= What you should do =
Once you find the line with "Task: Uncheck the Display Notes checkbox" in the data that follows, repeat it and every line after it exactly, through the line with "Task: Click the Question 5 gray header bar".

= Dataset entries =
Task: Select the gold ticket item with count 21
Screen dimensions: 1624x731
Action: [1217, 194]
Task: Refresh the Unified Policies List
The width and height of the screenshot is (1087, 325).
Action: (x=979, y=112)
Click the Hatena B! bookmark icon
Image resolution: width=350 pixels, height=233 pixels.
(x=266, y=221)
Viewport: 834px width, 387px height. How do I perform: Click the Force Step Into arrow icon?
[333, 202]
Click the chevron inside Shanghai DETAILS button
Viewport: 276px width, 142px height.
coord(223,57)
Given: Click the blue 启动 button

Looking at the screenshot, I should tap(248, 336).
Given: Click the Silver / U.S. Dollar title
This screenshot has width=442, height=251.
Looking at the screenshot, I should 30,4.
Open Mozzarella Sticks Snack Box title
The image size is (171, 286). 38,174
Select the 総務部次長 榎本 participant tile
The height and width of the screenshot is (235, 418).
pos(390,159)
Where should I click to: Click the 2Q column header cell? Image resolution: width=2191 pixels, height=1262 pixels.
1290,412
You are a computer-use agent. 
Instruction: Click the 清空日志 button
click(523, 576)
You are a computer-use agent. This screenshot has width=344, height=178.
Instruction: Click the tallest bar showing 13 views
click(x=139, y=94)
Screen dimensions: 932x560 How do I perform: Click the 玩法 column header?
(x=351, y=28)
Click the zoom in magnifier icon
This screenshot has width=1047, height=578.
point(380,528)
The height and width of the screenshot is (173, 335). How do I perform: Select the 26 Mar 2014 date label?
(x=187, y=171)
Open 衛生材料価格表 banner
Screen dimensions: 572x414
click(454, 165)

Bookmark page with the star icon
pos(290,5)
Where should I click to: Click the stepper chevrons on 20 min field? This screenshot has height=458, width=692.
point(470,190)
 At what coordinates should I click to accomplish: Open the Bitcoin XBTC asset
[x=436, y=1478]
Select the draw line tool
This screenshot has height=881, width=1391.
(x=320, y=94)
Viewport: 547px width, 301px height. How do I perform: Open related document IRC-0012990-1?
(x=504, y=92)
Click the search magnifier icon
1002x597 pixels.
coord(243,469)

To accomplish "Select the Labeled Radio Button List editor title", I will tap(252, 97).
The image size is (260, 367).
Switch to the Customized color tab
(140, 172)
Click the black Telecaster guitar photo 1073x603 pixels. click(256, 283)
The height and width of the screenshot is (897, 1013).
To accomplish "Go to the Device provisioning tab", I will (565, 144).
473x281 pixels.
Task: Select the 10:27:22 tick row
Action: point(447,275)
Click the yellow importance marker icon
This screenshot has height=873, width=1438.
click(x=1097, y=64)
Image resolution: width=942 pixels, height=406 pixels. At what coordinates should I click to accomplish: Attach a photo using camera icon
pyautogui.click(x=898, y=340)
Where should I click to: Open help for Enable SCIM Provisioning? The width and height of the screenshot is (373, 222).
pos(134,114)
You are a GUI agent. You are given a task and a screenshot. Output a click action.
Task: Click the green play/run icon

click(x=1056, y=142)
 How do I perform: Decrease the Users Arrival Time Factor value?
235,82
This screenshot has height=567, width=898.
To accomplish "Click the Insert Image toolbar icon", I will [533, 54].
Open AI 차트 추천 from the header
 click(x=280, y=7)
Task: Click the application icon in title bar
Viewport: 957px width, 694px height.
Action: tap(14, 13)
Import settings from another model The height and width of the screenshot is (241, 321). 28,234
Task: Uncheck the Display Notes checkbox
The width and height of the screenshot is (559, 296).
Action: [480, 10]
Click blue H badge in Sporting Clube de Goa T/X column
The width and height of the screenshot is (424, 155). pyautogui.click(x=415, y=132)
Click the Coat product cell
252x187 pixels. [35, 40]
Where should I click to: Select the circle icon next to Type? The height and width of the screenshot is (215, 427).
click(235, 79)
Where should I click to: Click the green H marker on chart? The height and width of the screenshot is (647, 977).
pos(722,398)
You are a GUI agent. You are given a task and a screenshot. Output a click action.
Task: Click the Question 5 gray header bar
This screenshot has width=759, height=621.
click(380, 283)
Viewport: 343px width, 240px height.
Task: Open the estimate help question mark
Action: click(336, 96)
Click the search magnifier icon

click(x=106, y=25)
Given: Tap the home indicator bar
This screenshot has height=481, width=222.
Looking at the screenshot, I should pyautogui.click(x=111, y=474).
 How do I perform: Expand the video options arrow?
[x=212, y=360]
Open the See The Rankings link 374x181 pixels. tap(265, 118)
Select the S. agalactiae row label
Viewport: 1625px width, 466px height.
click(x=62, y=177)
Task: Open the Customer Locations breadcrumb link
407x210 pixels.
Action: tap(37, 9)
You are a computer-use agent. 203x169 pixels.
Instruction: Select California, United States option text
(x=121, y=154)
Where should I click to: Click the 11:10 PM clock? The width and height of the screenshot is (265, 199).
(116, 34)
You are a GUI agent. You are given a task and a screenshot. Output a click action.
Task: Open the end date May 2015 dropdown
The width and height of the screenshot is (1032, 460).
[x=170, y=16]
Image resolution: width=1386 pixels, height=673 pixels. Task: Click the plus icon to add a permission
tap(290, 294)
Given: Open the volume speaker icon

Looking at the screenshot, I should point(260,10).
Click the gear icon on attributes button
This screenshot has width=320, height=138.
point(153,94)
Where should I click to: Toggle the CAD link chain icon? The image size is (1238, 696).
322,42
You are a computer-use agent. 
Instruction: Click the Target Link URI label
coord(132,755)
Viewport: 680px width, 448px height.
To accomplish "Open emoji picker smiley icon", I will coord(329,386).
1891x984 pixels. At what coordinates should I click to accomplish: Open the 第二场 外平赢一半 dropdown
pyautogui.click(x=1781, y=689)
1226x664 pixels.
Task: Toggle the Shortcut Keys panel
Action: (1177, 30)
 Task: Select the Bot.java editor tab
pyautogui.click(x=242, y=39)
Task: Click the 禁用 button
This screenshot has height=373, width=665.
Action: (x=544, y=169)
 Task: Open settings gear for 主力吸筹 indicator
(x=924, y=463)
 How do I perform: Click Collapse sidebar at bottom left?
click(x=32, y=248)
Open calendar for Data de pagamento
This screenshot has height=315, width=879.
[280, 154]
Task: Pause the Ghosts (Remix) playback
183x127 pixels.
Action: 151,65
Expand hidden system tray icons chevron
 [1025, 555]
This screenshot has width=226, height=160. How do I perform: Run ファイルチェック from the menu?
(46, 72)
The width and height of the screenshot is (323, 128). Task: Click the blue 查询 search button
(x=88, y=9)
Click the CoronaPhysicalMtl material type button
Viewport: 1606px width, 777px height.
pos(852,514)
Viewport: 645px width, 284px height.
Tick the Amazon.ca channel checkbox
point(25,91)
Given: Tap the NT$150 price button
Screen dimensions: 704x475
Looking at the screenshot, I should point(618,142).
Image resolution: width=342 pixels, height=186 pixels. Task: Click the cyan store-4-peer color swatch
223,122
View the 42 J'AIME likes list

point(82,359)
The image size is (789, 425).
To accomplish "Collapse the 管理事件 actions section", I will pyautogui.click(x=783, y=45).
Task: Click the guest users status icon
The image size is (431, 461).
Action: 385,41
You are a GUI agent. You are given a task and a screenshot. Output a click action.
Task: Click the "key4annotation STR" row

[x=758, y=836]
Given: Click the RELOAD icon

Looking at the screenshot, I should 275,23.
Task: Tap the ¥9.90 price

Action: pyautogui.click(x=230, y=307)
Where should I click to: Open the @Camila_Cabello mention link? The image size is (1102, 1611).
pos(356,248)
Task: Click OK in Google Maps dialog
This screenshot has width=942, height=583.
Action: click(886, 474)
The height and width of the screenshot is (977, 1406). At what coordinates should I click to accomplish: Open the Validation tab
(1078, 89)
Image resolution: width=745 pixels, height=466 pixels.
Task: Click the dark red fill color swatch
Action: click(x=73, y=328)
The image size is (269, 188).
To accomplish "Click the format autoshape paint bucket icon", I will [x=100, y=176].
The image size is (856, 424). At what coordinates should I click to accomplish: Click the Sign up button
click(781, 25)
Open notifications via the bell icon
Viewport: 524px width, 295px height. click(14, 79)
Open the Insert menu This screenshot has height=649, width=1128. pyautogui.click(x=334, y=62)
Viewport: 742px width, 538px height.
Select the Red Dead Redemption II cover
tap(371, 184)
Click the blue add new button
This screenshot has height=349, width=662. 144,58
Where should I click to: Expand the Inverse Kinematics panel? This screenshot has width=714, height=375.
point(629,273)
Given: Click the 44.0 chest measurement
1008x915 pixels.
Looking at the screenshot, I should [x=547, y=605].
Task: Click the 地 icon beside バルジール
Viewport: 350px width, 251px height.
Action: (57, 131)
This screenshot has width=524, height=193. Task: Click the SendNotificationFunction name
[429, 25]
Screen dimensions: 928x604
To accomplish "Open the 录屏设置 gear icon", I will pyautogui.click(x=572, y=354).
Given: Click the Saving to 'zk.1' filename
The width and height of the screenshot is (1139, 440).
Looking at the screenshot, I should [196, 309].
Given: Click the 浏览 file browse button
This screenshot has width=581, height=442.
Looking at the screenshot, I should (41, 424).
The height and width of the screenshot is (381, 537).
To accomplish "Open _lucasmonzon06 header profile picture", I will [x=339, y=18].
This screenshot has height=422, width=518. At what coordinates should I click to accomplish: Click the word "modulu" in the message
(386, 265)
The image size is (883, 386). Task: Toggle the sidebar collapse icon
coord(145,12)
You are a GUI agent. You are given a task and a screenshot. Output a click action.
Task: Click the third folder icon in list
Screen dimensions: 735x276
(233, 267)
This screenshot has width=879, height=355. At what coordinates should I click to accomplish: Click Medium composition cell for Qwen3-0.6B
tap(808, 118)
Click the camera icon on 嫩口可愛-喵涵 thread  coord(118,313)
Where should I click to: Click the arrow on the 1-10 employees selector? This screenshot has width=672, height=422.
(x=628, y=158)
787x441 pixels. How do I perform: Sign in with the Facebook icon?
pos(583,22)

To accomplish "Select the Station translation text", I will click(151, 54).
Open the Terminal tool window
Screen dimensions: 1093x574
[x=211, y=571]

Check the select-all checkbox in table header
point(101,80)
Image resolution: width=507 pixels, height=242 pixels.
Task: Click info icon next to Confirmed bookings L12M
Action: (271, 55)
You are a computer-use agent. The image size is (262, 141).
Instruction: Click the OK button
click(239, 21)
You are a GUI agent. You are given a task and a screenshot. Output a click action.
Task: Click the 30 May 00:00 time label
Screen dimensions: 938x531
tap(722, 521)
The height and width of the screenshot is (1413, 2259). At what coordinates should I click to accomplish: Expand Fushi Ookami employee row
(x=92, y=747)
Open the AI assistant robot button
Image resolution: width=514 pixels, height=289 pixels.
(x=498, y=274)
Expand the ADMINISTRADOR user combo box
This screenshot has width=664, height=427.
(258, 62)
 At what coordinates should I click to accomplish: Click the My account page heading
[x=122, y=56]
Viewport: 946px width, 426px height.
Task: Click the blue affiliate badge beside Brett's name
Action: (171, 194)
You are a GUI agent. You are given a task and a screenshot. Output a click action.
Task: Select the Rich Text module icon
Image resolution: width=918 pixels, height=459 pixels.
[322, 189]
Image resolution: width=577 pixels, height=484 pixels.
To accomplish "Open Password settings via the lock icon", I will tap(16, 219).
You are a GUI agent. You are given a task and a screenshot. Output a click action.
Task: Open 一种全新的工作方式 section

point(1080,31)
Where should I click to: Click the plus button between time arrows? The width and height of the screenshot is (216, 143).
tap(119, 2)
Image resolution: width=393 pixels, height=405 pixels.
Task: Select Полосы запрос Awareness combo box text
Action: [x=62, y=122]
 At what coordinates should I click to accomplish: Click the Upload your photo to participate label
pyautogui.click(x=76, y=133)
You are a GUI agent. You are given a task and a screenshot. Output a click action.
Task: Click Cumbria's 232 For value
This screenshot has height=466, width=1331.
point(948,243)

= Result of the task =
Task: Uncheck the Display Notes checkbox
The width and height of the screenshot is (559, 296).
Action: [480, 10]
Click blue H badge in Sporting Clube de Goa T/X column
The width and height of the screenshot is (424, 155). pyautogui.click(x=415, y=132)
Click the Coat product cell
252x187 pixels. [35, 40]
Where should I click to: Select the circle icon next to Type? The height and width of the screenshot is (215, 427).
click(235, 79)
Where should I click to: Click the green H marker on chart? The height and width of the screenshot is (647, 977).
pos(722,398)
You are a GUI agent. You are given a task and a screenshot. Output a click action.
Task: Click the Question 5 gray header bar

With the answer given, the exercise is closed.